### [Directions for this task]
Write out every one of the records below word for word, with each line unchanged and in its original order.

[Saved entries]
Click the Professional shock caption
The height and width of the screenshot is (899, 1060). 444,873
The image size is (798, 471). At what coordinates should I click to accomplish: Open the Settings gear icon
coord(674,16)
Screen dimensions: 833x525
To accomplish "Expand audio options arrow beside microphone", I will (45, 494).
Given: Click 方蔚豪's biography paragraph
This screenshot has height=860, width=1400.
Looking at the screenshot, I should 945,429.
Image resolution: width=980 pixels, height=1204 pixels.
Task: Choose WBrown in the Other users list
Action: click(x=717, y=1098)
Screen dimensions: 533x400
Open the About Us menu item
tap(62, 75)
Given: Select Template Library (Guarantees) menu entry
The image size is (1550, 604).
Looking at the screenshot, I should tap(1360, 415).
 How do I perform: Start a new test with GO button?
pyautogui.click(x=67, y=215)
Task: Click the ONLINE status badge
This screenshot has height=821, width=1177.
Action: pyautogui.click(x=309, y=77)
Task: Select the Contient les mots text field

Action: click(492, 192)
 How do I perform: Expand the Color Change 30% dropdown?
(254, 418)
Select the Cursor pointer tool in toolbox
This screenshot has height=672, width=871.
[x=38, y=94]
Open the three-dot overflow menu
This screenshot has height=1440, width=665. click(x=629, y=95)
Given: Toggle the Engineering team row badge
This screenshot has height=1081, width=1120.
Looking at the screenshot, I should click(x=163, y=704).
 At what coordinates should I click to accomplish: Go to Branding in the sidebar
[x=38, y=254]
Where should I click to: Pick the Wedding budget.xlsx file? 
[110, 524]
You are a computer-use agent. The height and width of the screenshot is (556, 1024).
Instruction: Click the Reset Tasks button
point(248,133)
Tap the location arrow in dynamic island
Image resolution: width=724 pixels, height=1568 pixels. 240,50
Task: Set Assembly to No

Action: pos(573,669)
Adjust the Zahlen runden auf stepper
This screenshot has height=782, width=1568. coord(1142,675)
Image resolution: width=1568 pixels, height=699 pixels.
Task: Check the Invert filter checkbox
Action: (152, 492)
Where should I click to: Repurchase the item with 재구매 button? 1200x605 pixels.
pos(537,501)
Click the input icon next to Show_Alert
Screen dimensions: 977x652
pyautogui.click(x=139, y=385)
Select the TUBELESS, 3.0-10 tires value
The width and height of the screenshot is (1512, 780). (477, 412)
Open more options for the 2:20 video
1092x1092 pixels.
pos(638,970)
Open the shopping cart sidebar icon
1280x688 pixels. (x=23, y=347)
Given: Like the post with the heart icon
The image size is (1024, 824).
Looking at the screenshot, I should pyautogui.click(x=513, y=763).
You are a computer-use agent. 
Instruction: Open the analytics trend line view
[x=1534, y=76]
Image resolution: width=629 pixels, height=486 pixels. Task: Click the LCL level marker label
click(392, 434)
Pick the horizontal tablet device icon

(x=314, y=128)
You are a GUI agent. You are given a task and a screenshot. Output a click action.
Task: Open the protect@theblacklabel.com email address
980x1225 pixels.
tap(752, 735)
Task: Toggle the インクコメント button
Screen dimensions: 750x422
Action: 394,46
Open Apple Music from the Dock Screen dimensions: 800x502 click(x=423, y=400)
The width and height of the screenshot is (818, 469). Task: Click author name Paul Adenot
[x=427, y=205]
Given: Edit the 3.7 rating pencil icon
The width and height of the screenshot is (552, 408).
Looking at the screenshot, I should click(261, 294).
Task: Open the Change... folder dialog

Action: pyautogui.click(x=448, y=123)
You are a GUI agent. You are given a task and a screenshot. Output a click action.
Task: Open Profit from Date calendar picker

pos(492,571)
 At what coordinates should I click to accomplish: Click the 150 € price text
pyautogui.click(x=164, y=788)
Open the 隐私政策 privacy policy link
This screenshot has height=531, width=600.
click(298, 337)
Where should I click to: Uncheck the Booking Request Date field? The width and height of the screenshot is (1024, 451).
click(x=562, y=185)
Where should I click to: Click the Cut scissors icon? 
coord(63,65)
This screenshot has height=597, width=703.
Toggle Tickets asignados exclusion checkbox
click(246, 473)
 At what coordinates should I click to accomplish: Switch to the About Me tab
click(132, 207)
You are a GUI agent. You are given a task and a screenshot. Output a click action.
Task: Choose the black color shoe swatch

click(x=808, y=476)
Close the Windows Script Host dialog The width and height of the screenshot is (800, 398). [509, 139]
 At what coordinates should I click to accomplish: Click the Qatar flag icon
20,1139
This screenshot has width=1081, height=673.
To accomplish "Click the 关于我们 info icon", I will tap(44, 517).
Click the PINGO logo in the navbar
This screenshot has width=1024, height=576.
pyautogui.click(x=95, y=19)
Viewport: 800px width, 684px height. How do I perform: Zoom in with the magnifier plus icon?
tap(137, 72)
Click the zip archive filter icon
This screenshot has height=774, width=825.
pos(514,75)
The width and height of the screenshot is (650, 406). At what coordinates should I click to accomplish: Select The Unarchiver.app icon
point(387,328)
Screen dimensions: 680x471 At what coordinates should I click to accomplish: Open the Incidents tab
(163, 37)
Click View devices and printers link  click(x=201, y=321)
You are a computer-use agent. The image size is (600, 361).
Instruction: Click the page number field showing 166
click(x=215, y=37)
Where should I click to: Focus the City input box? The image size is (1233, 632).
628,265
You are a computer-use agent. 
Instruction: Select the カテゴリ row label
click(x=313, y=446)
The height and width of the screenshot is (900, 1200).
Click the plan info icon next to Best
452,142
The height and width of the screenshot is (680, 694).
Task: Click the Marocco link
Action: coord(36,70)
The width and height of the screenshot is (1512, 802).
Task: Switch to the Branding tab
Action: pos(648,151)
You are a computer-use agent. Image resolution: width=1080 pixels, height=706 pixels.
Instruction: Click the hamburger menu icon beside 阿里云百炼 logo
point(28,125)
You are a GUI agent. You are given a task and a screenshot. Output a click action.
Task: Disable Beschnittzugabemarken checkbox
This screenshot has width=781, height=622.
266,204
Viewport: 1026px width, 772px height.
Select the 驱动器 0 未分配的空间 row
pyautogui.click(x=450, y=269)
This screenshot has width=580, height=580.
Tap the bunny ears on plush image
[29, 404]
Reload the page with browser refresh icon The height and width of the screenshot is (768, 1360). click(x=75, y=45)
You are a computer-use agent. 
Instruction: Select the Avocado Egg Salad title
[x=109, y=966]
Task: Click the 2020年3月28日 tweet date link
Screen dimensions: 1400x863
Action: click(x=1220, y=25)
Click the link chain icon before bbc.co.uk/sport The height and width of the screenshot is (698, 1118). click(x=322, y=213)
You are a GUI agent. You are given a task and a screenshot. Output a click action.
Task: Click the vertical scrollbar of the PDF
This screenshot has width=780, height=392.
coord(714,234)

### [Answer for the task]
Click the Professional shock caption
The height and width of the screenshot is (899, 1060). 444,873
The image size is (798, 471). At what coordinates should I click to accomplish: Open the Settings gear icon
coord(674,16)
Screen dimensions: 833x525
To accomplish "Expand audio options arrow beside microphone", I will (45, 494).
Given: Click 方蔚豪's biography paragraph
This screenshot has height=860, width=1400.
Looking at the screenshot, I should 945,429.
Image resolution: width=980 pixels, height=1204 pixels.
Task: Choose WBrown in the Other users list
Action: click(x=717, y=1098)
Screen dimensions: 533x400
Open the About Us menu item
tap(62, 75)
Given: Select Template Library (Guarantees) menu entry
The image size is (1550, 604).
Looking at the screenshot, I should tap(1360, 415).
 How do I perform: Start a new test with GO button?
pyautogui.click(x=67, y=215)
Task: Click the ONLINE status badge
This screenshot has height=821, width=1177.
Action: pyautogui.click(x=309, y=77)
Task: Select the Contient les mots text field

Action: click(492, 192)
 How do I perform: Expand the Color Change 30% dropdown?
(254, 418)
Select the Cursor pointer tool in toolbox
This screenshot has height=672, width=871.
[x=38, y=94]
Open the three-dot overflow menu
This screenshot has height=1440, width=665. click(x=629, y=95)
Given: Toggle the Engineering team row badge
This screenshot has height=1081, width=1120.
Looking at the screenshot, I should click(x=163, y=704).
 At what coordinates should I click to accomplish: Go to Branding in the sidebar
[x=38, y=254]
Where should I click to: Pick the Wedding budget.xlsx file? 
[110, 524]
You are a computer-use agent. The height and width of the screenshot is (556, 1024).
Instruction: Click the Reset Tasks button
point(248,133)
Tap the location arrow in dynamic island
Image resolution: width=724 pixels, height=1568 pixels. 240,50
Task: Set Assembly to No

Action: pos(573,669)
Adjust the Zahlen runden auf stepper
This screenshot has height=782, width=1568. coord(1142,675)
Image resolution: width=1568 pixels, height=699 pixels.
Task: Check the Invert filter checkbox
Action: (152, 492)
Where should I click to: Repurchase the item with 재구매 button? 1200x605 pixels.
pos(537,501)
Click the input icon next to Show_Alert
Screen dimensions: 977x652
pyautogui.click(x=139, y=385)
Select the TUBELESS, 3.0-10 tires value
The width and height of the screenshot is (1512, 780). (477, 412)
Open more options for the 2:20 video
1092x1092 pixels.
pos(638,970)
Open the shopping cart sidebar icon
1280x688 pixels. (x=23, y=347)
Given: Like the post with the heart icon
The image size is (1024, 824).
Looking at the screenshot, I should pyautogui.click(x=513, y=763).
You are a computer-use agent. 
Instruction: Open the analytics trend line view
[x=1534, y=76]
Image resolution: width=629 pixels, height=486 pixels. Task: Click the LCL level marker label
click(392, 434)
Pick the horizontal tablet device icon

(x=314, y=128)
You are a GUI agent. You are given a task and a screenshot. Output a click action.
Task: Open the protect@theblacklabel.com email address
980x1225 pixels.
tap(752, 735)
Task: Toggle the インクコメント button
Screen dimensions: 750x422
Action: 394,46
Open Apple Music from the Dock Screen dimensions: 800x502 click(x=423, y=400)
The width and height of the screenshot is (818, 469). Task: Click author name Paul Adenot
[x=427, y=205]
Given: Edit the 3.7 rating pencil icon
The width and height of the screenshot is (552, 408).
Looking at the screenshot, I should click(261, 294).
Task: Open the Change... folder dialog

Action: pyautogui.click(x=448, y=123)
You are a GUI agent. You are given a task and a screenshot. Output a click action.
Task: Open Profit from Date calendar picker

pos(492,571)
 At what coordinates should I click to accomplish: Click the 150 € price text
pyautogui.click(x=164, y=788)
Open the 隐私政策 privacy policy link
This screenshot has height=531, width=600.
click(298, 337)
Where should I click to: Uncheck the Booking Request Date field? The width and height of the screenshot is (1024, 451).
click(x=562, y=185)
Where should I click to: Click the Cut scissors icon? 
coord(63,65)
This screenshot has height=597, width=703.
Toggle Tickets asignados exclusion checkbox
click(246, 473)
 At what coordinates should I click to accomplish: Switch to the About Me tab
click(132, 207)
You are a GUI agent. You are given a task and a screenshot. Output a click action.
Task: Choose the black color shoe swatch

click(x=808, y=476)
Close the Windows Script Host dialog The width and height of the screenshot is (800, 398). [509, 139]
 At what coordinates should I click to accomplish: Click the Qatar flag icon
20,1139
This screenshot has width=1081, height=673.
To accomplish "Click the 关于我们 info icon", I will tap(44, 517).
Click the PINGO logo in the navbar
This screenshot has width=1024, height=576.
pyautogui.click(x=95, y=19)
Viewport: 800px width, 684px height. How do I perform: Zoom in with the magnifier plus icon?
tap(137, 72)
Click the zip archive filter icon
This screenshot has height=774, width=825.
pos(514,75)
The width and height of the screenshot is (650, 406). At what coordinates should I click to accomplish: Select The Unarchiver.app icon
point(387,328)
Screen dimensions: 680x471 At what coordinates should I click to accomplish: Open the Incidents tab
(163, 37)
Click View devices and printers link  click(x=201, y=321)
You are a computer-use agent. The image size is (600, 361).
Instruction: Click the page number field showing 166
click(x=215, y=37)
Where should I click to: Focus the City input box? The image size is (1233, 632).
628,265
You are a computer-use agent. 
Instruction: Select the カテゴリ row label
click(x=313, y=446)
The height and width of the screenshot is (900, 1200).
Click the plan info icon next to Best
452,142
The height and width of the screenshot is (680, 694).
Task: Click the Marocco link
Action: coord(36,70)
The width and height of the screenshot is (1512, 802).
Task: Switch to the Branding tab
Action: pos(648,151)
You are a computer-use agent. Image resolution: width=1080 pixels, height=706 pixels.
Instruction: Click the hamburger menu icon beside 阿里云百炼 logo
point(28,125)
You are a GUI agent. You are given a task and a screenshot. Output a click action.
Task: Disable Beschnittzugabemarken checkbox
This screenshot has width=781, height=622.
266,204
Viewport: 1026px width, 772px height.
Select the 驱动器 0 未分配的空间 row
pyautogui.click(x=450, y=269)
This screenshot has width=580, height=580.
Tap the bunny ears on plush image
[29, 404]
Reload the page with browser refresh icon The height and width of the screenshot is (768, 1360). click(x=75, y=45)
You are a computer-use agent. 
Instruction: Select the Avocado Egg Salad title
[x=109, y=966]
Task: Click the 2020年3月28日 tweet date link
Screen dimensions: 1400x863
Action: click(x=1220, y=25)
Click the link chain icon before bbc.co.uk/sport The height and width of the screenshot is (698, 1118). click(x=322, y=213)
You are a GUI agent. You are given a task and a screenshot. Output a click action.
Task: Click the vertical scrollbar of the PDF
This screenshot has width=780, height=392.
coord(714,234)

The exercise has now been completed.